— Begin Records supplied —

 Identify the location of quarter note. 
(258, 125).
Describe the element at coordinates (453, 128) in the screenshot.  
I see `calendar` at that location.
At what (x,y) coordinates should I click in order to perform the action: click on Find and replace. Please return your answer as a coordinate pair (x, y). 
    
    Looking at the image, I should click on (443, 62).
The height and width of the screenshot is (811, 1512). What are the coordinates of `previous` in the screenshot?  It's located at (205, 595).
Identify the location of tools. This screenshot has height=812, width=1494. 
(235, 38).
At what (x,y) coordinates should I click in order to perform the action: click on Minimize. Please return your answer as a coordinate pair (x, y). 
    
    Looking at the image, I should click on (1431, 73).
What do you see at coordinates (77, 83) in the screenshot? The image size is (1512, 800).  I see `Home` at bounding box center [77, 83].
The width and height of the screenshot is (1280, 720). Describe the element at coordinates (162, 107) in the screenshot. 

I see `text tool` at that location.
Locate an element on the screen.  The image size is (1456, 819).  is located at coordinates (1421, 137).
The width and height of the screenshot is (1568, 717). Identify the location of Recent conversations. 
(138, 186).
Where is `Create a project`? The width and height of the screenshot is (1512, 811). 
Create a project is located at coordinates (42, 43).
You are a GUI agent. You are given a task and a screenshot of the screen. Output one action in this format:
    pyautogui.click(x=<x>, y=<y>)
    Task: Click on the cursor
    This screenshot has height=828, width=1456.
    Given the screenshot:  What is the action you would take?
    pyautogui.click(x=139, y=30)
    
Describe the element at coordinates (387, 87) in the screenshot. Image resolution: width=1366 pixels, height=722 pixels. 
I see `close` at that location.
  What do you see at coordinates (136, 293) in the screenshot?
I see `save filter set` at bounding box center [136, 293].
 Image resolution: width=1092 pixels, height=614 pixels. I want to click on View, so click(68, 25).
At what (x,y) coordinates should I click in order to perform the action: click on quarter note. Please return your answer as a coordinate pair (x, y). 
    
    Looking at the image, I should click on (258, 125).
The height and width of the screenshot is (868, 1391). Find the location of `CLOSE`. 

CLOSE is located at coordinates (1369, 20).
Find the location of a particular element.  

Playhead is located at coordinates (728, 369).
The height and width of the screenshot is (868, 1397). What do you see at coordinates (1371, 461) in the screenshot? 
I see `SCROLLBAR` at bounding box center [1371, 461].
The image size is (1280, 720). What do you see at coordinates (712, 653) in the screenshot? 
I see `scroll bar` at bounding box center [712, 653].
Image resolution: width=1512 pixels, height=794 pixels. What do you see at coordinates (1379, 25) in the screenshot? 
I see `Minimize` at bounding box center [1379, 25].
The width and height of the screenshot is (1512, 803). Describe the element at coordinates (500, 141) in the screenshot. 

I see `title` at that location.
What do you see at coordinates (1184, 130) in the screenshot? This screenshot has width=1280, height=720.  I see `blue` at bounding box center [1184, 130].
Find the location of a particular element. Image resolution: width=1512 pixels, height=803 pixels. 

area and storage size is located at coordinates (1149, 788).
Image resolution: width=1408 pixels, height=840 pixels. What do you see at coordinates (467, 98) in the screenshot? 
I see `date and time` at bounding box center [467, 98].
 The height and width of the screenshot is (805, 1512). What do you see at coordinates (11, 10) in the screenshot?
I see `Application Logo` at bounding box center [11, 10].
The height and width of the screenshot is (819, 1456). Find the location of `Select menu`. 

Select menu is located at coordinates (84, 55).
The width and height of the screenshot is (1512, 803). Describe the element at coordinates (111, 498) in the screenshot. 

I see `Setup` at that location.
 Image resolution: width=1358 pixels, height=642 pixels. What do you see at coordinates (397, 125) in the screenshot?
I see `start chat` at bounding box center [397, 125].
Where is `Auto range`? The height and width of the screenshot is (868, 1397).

— End Records supplied —

Exercise details: Reproduce every one of the rows above word for word.

Exercise solution:
 Identify the location of quarter note. 
(258, 125).
Describe the element at coordinates (453, 128) in the screenshot.  
I see `calendar` at that location.
At what (x,y) coordinates should I click in order to perform the action: click on Find and replace. Please return your answer as a coordinate pair (x, y). 
    
    Looking at the image, I should click on (443, 62).
The height and width of the screenshot is (811, 1512). What are the coordinates of `previous` in the screenshot?  It's located at (205, 595).
Identify the location of tools. This screenshot has height=812, width=1494. 
(235, 38).
At what (x,y) coordinates should I click in order to perform the action: click on Minimize. Please return your answer as a coordinate pair (x, y). 
    
    Looking at the image, I should click on (1431, 73).
What do you see at coordinates (77, 83) in the screenshot? The image size is (1512, 800).  I see `Home` at bounding box center [77, 83].
The width and height of the screenshot is (1280, 720). Describe the element at coordinates (162, 107) in the screenshot. 

I see `text tool` at that location.
Locate an element on the screen.  The image size is (1456, 819).  is located at coordinates (1421, 137).
The width and height of the screenshot is (1568, 717). Identify the location of Recent conversations. 
(138, 186).
Where is `Create a project`? The width and height of the screenshot is (1512, 811). 
Create a project is located at coordinates (42, 43).
You are a GUI agent. You are given a task and a screenshot of the screen. Output one action in this format:
    pyautogui.click(x=<x>, y=<y>)
    Task: Click on the cursor
    This screenshot has height=828, width=1456.
    Given the screenshot:  What is the action you would take?
    pyautogui.click(x=139, y=30)
    
Describe the element at coordinates (387, 87) in the screenshot. Image resolution: width=1366 pixels, height=722 pixels. 
I see `close` at that location.
  What do you see at coordinates (136, 293) in the screenshot?
I see `save filter set` at bounding box center [136, 293].
 Image resolution: width=1092 pixels, height=614 pixels. I want to click on View, so click(68, 25).
At what (x,y) coordinates should I click in order to perform the action: click on quarter note. Please return your answer as a coordinate pair (x, y). 
    
    Looking at the image, I should click on (258, 125).
The height and width of the screenshot is (868, 1391). Find the location of `CLOSE`. 

CLOSE is located at coordinates (1369, 20).
Find the location of a particular element.  

Playhead is located at coordinates (728, 369).
The height and width of the screenshot is (868, 1397). What do you see at coordinates (1371, 461) in the screenshot? 
I see `SCROLLBAR` at bounding box center [1371, 461].
The image size is (1280, 720). What do you see at coordinates (712, 653) in the screenshot? 
I see `scroll bar` at bounding box center [712, 653].
Image resolution: width=1512 pixels, height=794 pixels. What do you see at coordinates (1379, 25) in the screenshot? 
I see `Minimize` at bounding box center [1379, 25].
The width and height of the screenshot is (1512, 803). Describe the element at coordinates (500, 141) in the screenshot. 

I see `title` at that location.
What do you see at coordinates (1184, 130) in the screenshot? This screenshot has width=1280, height=720.  I see `blue` at bounding box center [1184, 130].
Find the location of a particular element. Image resolution: width=1512 pixels, height=803 pixels. 

area and storage size is located at coordinates (1149, 788).
Image resolution: width=1408 pixels, height=840 pixels. What do you see at coordinates (467, 98) in the screenshot? 
I see `date and time` at bounding box center [467, 98].
 The height and width of the screenshot is (805, 1512). What do you see at coordinates (11, 10) in the screenshot?
I see `Application Logo` at bounding box center [11, 10].
The height and width of the screenshot is (819, 1456). Find the location of `Select menu`. 

Select menu is located at coordinates (84, 55).
The width and height of the screenshot is (1512, 803). Describe the element at coordinates (111, 498) in the screenshot. 

I see `Setup` at that location.
 Image resolution: width=1358 pixels, height=642 pixels. What do you see at coordinates (397, 125) in the screenshot?
I see `start chat` at bounding box center [397, 125].
Where is `Auto range`? The height and width of the screenshot is (868, 1397).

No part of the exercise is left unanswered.